The Last Remnant [PC]
W grę nie grałem, ale jak ma być taka krótka jak ten poradnik to może być cienko. :)
Poradnik króciutki, ale sama gra starcza na mnóstwo godzin (dla lubiących szperać spokojnie grubo ponad 100h)
Hmmm... Nie chciałbym tu nikogo o plagiat oskarżać (bo może autor i [email protected] to ta sama osoba), ale poniższy poradnik zdaje się być dosyć wybiórczym tłumaczeniem http://www.gamefaqs.com/computer/doswin/file/950908/55345
Przyłączę się do poprzednika stwierdzając, że poradnik jest słabiuteńki i na żenującym merytorycznie poziomie. Gratulacje za szczegółowe objaśnienie mechanizmów walki, trybu wydawania rozkazów i zarządzania podelgłymi jednostkami a raczej zapełny ich brak. Generalnie ŻENADA... Odradzam absolutnie korzystanie z tej pomocy przeznaczonej zapewne dla inteligentnych inaczej...
Nie dość że niektórych elementów brak to nawet te które są nie zachwycają. Choćby spis umiejętności. Choćby w dualwield brakuje Third eye i Spring Squall. Psionics śmiech na sali ma JEDNĄ umiejętność a w grze jest ich chyba 6 (Bluff, Addle, Confuse, Enrage, Maledict, Mixed Message), Zupełnie brak shards które pojawiają się później w grze i należą do lepszych item arts. Brak wspomnienia czy dana umiejętność działa na jedną jednostkę wroga, całą unie czy może na obszar. Chyba żadna lista nie jest kompletna. Warto by też wspomnieć, że rozwijanie item arts zmniejsza ilość potrzebnych przedmiotów do danego arta.

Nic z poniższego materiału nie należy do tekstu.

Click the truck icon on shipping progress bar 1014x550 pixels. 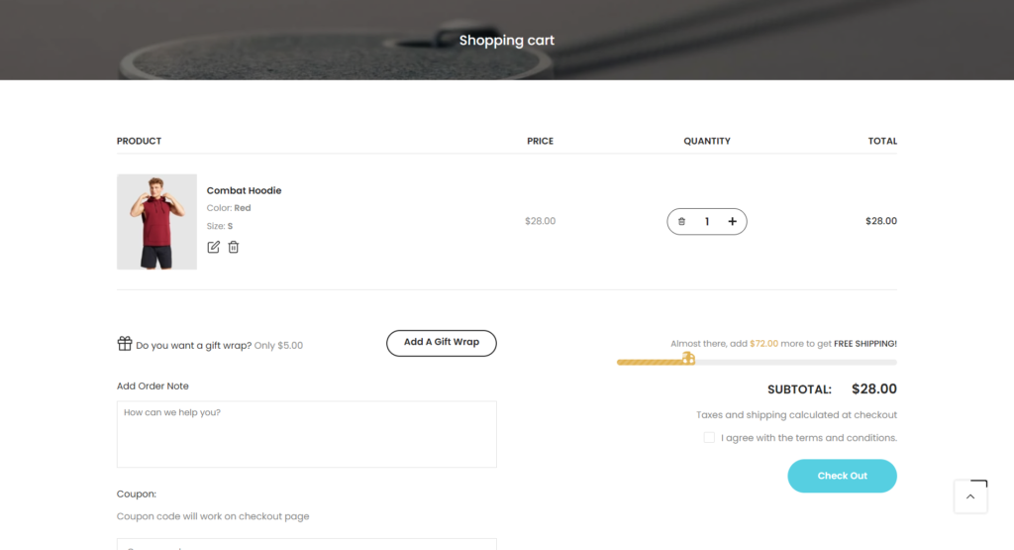pos(688,359)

Natomiast Torgal zyskuje Cerulean Rain (Weapon Art) tylko na drodze Mistic lub Balance. Przy Combat route dostaje Hawkarang (Weapon Art)
A to wszystko jeszcze zanim zacząłem czytać poradnik. Wobec takich błędów czy jest sens zaglądać dalej?
Dla porównania http://lastremnant.wikia.com/wiki/Combat_Arts
Rzeczywiście w poradniku brakuje wielu informacji. Na obronę twórcy trzeba przyznać, że nie lada wyczynem jest odkrycie wszystkich technik ataku, o broniach nie wspominając. Szczęście odkrywa ogromną rolę, np. pomimo, że mój BR wynosi 120, i spełniam wszystkie wymagania odnośnie Mystic Arts: Arcana, moi podopieczni wykonali jedynie: Blackout V oraz Rejuvenating Water II. Czyli 2 z 6 najsilniejszych ataków w grze. Pozostałe to: Whiteout, Animalcule, Fatal Eclipse, oraz Crimson Flare.
Dodatkowo wiele wydarzeń można bardzo łatwo pominąć, np. pojedynek z The White Conqueror (Conqueror w nieco gorszej formie, niż podczas walki finałowej), czy też zadania dodatkowe zlecane przez zatrudnionych najemników. Na prawdę jest tego sporo.
I to w zasadzie ogromny plus gatunku jRPG: grę można przejść w parę dni bez konieczności pojedynkowania się z natruniejszymi przeciwnikami: The Fallen, The Lost, Demigod; bądź w parę miesięcy (sam gra 3 miesiąc).
Na koniec pytanie: czy istnieje sposób na częstsze pojawianie się żadnych przeciwników? Mam problem z Yamamai. Blisko 100 razy odwiedzałem Vale of the Gods, ale tegoż stwora nie spotkałem.
No niestety poradnik to kompletna klapa pomimo jak widać najszczerszych chęci autora.
Problemem jets to, że w tą grę NIE DA SIĘ ZAGRAC!!! Czemu? Już tłumaczę. Potrzebuje aktywacji przez Stream. Jak sie już zarejestrujesz ściąga pliki ... instalacyjne. Ja się zastanawiam na co wydałam 80 zł? na opakowanie i płytę? Bo zainstalowało się 100 mb i reszte sciaga z internetu... jeśli wiecie jak to ominąc i normalnie z płyty odpalic dajcie znac na [email protected] ><
Bardzo fajna gra - ciekawa fabuła, niecodzienne sterowanie, płynnie śmiga nawet na starym sprzęcie. Można ukończyć względnie szybko, ale dla osób lubiących odkrywanie lokacji (jest sporo opcjonalnych), rozwój/maxowanie drużyny i nie mających nic przeciwko grindowaniu, może starczyć na dłuugi czas;) Ale poradnik słaby - lepiej skorzystać z wiki.